Detailed Documentation
The HHT transformation MATLAB program runs seamlessly in the MATLAB environment. To execute, launch MATLAB software and load the program file. Users can modify various parameters in the code, including sampling points and signal characteristics. The implementation generates multiple power quality signals programmatically, allowing signal superposition for complex analysis scenarios. The code structure supports analysis of voltage sags, harmonics, temporary swells, interruptions, and other power quality phenomena through parameterized signal generation functions.
Running the HHT transformation program in MATLAB is straightforward. Begin by opening MATLAB and loading the program file. The code architecture allows flexible parameter adjustments such as sampling frequency and signal amplitude through defined variables in the initialization section. This program generates base power quality signals algorithmically and supports signal superposition using MATLAB's array operations. For instance, the script combines fundamental frequency components with disturbance waveforms to simulate composite signals like voltage sags with harmonic contamination.

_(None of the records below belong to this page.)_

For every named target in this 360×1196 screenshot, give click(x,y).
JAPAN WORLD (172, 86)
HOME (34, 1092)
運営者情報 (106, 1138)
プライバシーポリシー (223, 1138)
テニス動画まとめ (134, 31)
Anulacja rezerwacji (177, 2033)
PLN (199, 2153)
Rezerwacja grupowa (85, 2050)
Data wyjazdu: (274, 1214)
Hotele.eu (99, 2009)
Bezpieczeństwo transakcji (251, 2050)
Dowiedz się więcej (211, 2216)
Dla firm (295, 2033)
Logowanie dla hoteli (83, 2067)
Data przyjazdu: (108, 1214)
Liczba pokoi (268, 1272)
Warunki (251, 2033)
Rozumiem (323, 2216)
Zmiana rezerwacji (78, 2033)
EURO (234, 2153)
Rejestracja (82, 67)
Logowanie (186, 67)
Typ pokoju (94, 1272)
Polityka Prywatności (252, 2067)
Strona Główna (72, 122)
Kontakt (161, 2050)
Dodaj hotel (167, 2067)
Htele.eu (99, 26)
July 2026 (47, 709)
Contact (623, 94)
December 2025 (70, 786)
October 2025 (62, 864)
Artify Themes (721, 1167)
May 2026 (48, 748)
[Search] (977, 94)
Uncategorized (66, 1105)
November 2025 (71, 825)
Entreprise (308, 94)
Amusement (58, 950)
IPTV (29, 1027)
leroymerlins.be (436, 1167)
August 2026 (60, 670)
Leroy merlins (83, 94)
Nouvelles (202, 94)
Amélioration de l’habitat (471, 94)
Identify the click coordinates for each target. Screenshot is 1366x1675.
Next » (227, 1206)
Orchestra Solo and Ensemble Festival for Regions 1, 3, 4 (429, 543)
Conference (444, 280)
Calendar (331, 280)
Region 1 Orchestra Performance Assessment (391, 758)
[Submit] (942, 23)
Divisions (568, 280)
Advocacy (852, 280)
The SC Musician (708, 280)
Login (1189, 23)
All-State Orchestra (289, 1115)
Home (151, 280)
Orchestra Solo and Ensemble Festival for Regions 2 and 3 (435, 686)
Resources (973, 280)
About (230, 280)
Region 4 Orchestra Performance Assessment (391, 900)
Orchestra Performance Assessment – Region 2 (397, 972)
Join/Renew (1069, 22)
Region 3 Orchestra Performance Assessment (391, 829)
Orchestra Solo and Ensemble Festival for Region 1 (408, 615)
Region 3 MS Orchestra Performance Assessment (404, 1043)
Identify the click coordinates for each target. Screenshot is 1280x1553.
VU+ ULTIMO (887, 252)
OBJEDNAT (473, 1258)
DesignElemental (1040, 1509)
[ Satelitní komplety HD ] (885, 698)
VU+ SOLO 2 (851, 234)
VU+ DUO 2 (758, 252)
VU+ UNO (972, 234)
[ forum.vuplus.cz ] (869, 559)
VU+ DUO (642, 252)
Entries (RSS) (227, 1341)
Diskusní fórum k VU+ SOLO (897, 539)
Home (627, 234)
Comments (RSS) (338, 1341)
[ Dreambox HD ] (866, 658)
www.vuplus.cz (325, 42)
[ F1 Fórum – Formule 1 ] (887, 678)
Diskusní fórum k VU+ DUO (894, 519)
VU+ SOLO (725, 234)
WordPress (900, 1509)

The provided example focuses on voltage sag analysis, where the code implements empirical mode decomposition (EMD) for signal decomposition and Hilbert spectral analysis for time-frequency characterization. Key functions include signal generation routines that create customizable disturbance waveforms and HHT processing modules that compute instantaneous frequency components. Through this implementation, users can gain deeper insights into power quality issues by analyzing different signal types and their combined effects, facilitating better understanding of power system challenges and supporting development of quality improvement measures.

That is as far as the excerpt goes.